Next, the number of times of traversing (second feature amount) the first sound pressure waveform shown in FIG. 6 crosses each of a plurality of boundaries determined by the sound pressure value is calculated (step S13).
The number of crossings is the number of times that the waveform crosses the respective boundaries C1 to C6 when the vertical axis is divided in a certain narrow range. In the present embodiment, the boundaries between the regions S1 to S6 are the boundaries C1 to C5.

  When the waveform is “sample 1”, as shown in FIG. 9B, the number of crossings is as follows from the bottom: 0 for boundary C1, 9 for boundary C2, 12 for boundary C3, 10 for boundary C4, 10 for boundary C5, and boundary C6 Becomes 4.

  9A and 9B are for explaining in common the calculation method of the second feature quantity (the number of crossings of the boundaries C1 to C6) and a fourth feature quantity (the number of crossings of the boundaries FC1 to FC6) described later. However, the number of times of traversing the second feature value and the fourth feature value is not the same.

  Similar to the first sound pressure waveform, for the second sound pressure waveform shown in FIG. 7, the areas (third feature amounts) of the regions FS1 to FS6 are calculated (step S14), and each boundary FC1 is calculated. The number of crossings of FC6 (fourth feature amount) is calculated (step S15).

  As described above, the first to fourth feature amounts calculated for the first sound pressure waveform shown in FIG. 6 and the second sound pressure waveform shown in FIG. 7 are expressed as shown in FIGS. 10A and 10B. The Based on these first to fourth feature amounts, it is determined whether the driving sound of the lens is normal (step S16). Note that the lens 1 and the lens 2 are non-defective products, and the lens 3 is a defective product.

For example, the driving sound of the defective lens 3 generates an abnormal sound that is low in sound pressure but feels harsh to humans.
By using the MT (Mahalanobis Taguchi) method, the MD (Mahalanobis Distance) value shown in FIG. 10A can be calculated from the first and second feature quantities. Further, the MD value shown in FIG. 10B can be calculated from the third and fourth feature amounts.

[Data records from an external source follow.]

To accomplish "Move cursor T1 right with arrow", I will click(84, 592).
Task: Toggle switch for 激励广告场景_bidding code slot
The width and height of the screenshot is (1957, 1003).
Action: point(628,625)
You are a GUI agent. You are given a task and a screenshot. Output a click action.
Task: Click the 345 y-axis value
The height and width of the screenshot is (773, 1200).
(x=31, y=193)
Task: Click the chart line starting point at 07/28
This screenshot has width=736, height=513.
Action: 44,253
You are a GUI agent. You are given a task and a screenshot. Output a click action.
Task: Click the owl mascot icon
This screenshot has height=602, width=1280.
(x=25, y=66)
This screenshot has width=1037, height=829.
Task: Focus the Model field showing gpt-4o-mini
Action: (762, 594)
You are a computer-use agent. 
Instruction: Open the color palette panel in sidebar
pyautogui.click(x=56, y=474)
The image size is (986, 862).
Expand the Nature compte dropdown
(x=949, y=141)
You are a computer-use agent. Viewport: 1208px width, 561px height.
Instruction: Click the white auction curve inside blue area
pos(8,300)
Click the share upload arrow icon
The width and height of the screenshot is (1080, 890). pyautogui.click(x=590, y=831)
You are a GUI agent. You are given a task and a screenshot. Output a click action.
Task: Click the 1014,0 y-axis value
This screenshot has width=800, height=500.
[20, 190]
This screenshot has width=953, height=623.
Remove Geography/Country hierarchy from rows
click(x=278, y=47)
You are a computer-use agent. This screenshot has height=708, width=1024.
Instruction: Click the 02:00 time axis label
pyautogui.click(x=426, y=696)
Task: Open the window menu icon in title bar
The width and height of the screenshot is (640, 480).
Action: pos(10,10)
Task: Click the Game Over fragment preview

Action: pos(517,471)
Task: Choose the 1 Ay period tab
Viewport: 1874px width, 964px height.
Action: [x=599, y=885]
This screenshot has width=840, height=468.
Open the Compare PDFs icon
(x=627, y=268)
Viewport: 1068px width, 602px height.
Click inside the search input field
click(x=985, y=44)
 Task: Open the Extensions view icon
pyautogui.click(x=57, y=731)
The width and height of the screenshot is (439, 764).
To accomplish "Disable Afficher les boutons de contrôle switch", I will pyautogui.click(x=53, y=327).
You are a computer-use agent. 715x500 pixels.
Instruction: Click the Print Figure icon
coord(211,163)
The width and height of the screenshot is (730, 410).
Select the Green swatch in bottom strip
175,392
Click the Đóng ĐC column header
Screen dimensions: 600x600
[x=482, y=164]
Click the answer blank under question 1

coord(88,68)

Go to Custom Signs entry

  The MD value can be calculated by a known method (for example, “a well-understood MT system, a new technology for pattern recognition by quality engineering” (written by Tamura Kishiomi, Japan Standards Association, 2009, pages 42-45)). .

  For example, when the MD value is smaller than a predetermined threshold, it can be determined that the driving sound is normal, and when the MD value is larger than the threshold, it can be determined that the driving sound is abnormal. Note that the threshold value may be determined with reference to the MD value of a lens that has been inspected for abnormal noise with the human ear at the initial stage of lens production or production and determined to be defective.

  For example, as shown in FIG. 10A, the MD values calculated based on the first and second feature amounts are not greatly different in all the lenses 1 to 3. When the MD values of these lenses 1 to 3 are equal to or less than the threshold value, it is determined that the lens 3 is a non-defective product, and it cannot be determined that the lens 3 is a defective product.

  On the other hand, as shown in FIG. 10B, the MD value calculated by the third and fourth feature amounts is larger only than the lens 3 alone. For example, when the MD value of the lens 3 is larger than the threshold value, it can be determined that the lens 3 is defective.

  In the case of the second sound pressure waveform illustrated in FIG. 7, the difference A illustrated in FIG. 7 is generated for the lens 3, thereby generating a difference B in the third feature amount (area of the region FS <b> 1) illustrated in FIG. 10B. As a result, only the lens 3 has a larger value of 3.61 than the other, and can be determined to be abnormal.

Hereinafter, another example in which the defective lens 3 is replaced with another lens 4 will be described.
FIG. 11 is a diagram showing a first sound pressure waveform (another example) representing the relationship between time and sound pressure in one embodiment of the present invention.

FIG. 12 is a diagram illustrating a second sound pressure waveform (another example) representing the relationship between the frequency and the sound pressure in the present embodiment.
For example, in the driving sound of the defective lens 4, sudden abnormal noise is generated in a very short time.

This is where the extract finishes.